Contribution to the thermodynamics of protein folding from the reduction in water-accessible nonpolar surface area.

Protein folding and the transfer of hydrocarbons from a dilute aqueous solution to the pure liquid phase are thermodynamically similar in that both processes remove nonpolar surface from water and both are accompanied by anomalously large negative heat capacity changes. On the basis of a limited set of published surface areas, we previously proposed that heat capacity changes (delta C degrees p) for the transfer of hydrocarbons from water to the pure liquid phase and for the folding of globular proteins exhibit the same proportionality to the reduction in water-accessible nonpolar surface area (delta Anp) [Spolar, R.S., Ha, J.H., & Record, M.T., Jr. (1989) Proc. Natl. Acad. Sci. U.S.A. 86, 8382-8385]. The consequence of this proposal is that the experimental delta C degrees p for protein folding can be used to obtain estimates of delta Anp and of the contribution to the stability of the folded state from removal of a nonpolar surface from water. In this paper, a rigorous molecular surface area algorithm [Richmond, T.J. (1984) J. Mol. Biol. 178, 63-89] is applied to obtain self-consistent values of the water-accessible nonpolar surface areas of the native and completely denatured states of the entire set of globular proteins for which both crystal structures and delta C degrees p of folding have been determined and for the set of liquid and liquefiable hydrocarbons for which delta C degrees p of transfer are known.
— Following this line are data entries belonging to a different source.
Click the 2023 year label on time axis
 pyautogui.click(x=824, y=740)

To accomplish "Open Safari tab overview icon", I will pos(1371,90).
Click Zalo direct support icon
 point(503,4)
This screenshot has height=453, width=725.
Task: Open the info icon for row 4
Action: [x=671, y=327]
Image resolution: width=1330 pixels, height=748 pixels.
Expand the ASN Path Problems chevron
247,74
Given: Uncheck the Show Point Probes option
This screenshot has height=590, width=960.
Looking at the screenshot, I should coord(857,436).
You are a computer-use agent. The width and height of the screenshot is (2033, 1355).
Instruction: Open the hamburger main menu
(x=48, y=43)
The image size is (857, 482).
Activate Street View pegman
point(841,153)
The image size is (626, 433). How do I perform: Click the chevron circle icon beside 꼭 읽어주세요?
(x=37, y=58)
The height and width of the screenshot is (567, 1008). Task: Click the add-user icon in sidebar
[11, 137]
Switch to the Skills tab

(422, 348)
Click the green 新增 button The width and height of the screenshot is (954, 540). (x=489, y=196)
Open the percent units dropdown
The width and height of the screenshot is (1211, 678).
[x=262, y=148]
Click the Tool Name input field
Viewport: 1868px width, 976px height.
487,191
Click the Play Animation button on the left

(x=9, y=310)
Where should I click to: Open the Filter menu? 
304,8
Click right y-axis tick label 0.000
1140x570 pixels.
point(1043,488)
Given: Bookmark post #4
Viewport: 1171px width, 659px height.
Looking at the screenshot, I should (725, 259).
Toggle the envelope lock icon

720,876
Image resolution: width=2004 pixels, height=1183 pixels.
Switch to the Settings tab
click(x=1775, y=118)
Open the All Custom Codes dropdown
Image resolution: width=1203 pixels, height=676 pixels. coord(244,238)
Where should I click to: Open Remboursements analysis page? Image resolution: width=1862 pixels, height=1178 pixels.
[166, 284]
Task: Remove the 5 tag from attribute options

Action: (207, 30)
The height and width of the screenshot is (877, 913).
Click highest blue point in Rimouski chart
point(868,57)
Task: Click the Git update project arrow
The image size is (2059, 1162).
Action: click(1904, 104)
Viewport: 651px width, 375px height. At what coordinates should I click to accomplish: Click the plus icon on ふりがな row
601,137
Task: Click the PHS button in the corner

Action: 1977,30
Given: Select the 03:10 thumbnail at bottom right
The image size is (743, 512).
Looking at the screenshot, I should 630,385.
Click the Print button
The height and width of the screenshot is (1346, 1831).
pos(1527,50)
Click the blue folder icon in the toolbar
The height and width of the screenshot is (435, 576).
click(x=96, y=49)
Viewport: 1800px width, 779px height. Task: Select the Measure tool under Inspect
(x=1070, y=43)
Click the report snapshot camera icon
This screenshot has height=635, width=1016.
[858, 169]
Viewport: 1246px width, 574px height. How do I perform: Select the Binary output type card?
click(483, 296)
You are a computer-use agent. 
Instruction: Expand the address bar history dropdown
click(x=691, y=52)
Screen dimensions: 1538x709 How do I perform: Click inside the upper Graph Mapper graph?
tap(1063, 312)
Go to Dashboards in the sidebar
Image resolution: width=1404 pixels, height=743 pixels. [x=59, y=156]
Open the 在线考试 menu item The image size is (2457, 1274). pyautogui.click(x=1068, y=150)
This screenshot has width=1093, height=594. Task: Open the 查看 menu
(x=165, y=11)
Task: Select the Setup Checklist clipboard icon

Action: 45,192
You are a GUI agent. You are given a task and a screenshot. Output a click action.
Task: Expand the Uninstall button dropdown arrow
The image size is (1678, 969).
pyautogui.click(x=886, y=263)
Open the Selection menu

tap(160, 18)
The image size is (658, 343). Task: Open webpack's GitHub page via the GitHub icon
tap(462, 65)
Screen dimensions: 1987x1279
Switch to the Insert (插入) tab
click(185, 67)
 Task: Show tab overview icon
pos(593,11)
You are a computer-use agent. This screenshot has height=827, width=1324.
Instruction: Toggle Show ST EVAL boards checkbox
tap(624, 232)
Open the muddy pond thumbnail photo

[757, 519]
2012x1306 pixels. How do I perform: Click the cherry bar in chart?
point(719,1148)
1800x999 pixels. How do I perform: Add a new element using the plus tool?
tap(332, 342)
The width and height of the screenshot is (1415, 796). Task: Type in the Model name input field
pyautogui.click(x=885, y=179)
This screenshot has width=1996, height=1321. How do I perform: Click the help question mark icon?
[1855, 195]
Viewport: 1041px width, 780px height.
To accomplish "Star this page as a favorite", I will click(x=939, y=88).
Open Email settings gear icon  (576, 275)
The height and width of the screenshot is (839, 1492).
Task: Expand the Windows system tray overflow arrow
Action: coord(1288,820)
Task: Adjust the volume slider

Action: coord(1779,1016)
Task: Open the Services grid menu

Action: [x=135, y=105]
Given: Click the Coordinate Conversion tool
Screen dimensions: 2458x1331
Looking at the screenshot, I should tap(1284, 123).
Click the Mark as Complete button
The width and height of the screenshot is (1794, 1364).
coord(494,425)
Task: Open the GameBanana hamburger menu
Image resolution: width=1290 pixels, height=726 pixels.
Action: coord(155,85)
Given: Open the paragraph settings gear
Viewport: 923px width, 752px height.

Both processes (hydrocarbon transfer and protein folding) exhibit the same direct proportionality between delta C degrees p and delta Anp. We conclude that the large negative heat capacity changes observed in protein folding and other self-assembly processes involving proteins provide a quantitative measure of the reduction in the water-accessible nonpolar surface area and of the contribution of the hydrophobic effect to the stability of the native state and to protein assembly.